Den von Schinkel und Peter Joseph Lenné hauptstädtisch-repräsentativ und mit Grünflächen ausgestalteten Lustgarten verwandelten die Nazis in eine Steinplattenwüste. Mit Hakenkreuz-Stoffbahnen bespannte Kulissenwände schnitten einen Raum aus, der den Aufmarsch der Massen zum mystischen Erlebnis macht. Die Wände liefen wie Fluchtlinien auf Schinkels "Neues Museum" (heute: "Altes Museum"; Abb.1) zu, das mit seiner Vorhalle aus kannelierten Säulen sich perfekt in den Nazikult einzupassen schien. Die Freitreppe wurde als Tribüne einbezogen. Speer plante für seine Große Halle (Abb. 4), die aus Berlin die Welthauptstadt Germania machen sollte, einen Säulenvorbau, der sich die Kolonnaden des Alten Museums zum Muster nahm.

Abb. 3: Rotunde, Altes Museum. Bild: Bernhard Wiens

Der 290 m hohe Kuppelbau für bis zu 180.000 Menschen wäre eine Geste imperialer Weltherrschaft geworden. Wer hingegen Schinkels Museum betritt, findet sich in einer Rotunde (Abb.3) wieder, die zwar dem Pantheon Roms nachempfunden ist, gleichwohl von außen nicht sichtbar, da durch ein kubisches Gebilde verblendet. Heinrich: "Schinkels Rotunde ist nicht für die Masse, sondern für umherwandelnde Einzelne gedacht." Die im Rund angeordneten antiken Figurenplastiken machen aus dem Haus eine Anstalt zur ästhetischen Erziehung.

Es ist eine bürgerliche Veranstaltung. "Der Lustgarten bekommt als Pendant zum königlichen Schloss ein Bürgerpalais. Dieses Bürgerpalais ist das Alte Museum. Da sollen die Bürger und auch der Adel als Bürger hineingehen und sich als Menschen vis-à-vis den antiken Standbildern finden." Sogar der König geriert sich dort als ästhetisch gebildeter Bürger.
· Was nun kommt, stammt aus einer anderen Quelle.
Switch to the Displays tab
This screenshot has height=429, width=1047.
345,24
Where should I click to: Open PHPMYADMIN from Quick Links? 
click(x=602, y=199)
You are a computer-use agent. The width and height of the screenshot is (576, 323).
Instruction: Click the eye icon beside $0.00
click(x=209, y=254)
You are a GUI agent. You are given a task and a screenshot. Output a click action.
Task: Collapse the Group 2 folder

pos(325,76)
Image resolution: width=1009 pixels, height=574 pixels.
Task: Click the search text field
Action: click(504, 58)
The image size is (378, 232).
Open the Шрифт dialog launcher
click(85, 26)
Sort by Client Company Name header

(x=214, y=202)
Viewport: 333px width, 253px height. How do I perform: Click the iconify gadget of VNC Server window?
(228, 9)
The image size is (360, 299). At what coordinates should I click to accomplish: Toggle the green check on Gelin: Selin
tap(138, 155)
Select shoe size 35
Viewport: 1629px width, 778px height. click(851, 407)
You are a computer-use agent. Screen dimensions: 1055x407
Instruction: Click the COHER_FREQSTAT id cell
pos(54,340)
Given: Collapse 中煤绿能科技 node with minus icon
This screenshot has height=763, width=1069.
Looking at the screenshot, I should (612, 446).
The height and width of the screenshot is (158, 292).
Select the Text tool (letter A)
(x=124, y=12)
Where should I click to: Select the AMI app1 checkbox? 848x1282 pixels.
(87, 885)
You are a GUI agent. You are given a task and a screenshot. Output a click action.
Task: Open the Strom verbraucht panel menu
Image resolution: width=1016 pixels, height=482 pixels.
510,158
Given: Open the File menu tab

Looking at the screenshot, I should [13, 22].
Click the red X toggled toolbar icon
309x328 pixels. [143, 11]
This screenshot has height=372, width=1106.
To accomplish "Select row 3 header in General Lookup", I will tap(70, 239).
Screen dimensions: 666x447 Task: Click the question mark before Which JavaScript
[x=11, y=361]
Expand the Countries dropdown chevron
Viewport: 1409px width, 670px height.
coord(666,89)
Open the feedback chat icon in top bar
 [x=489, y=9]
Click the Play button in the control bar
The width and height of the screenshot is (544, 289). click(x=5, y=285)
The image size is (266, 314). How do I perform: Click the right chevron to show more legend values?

Das Treppenhaus bricht gleich am Eingang die Perspektiven. Innen und Außen sind verschränkt. Das Haus öffnet sich der Stadtgesellschaft. Unweit des Schlosses plante Schinkel ein Denkmal für Friedrich II. Für das begehbare Dach der Vorhalle sah er eine Baumpflanzung vor, eine Art Parkpromenade für die Bürger.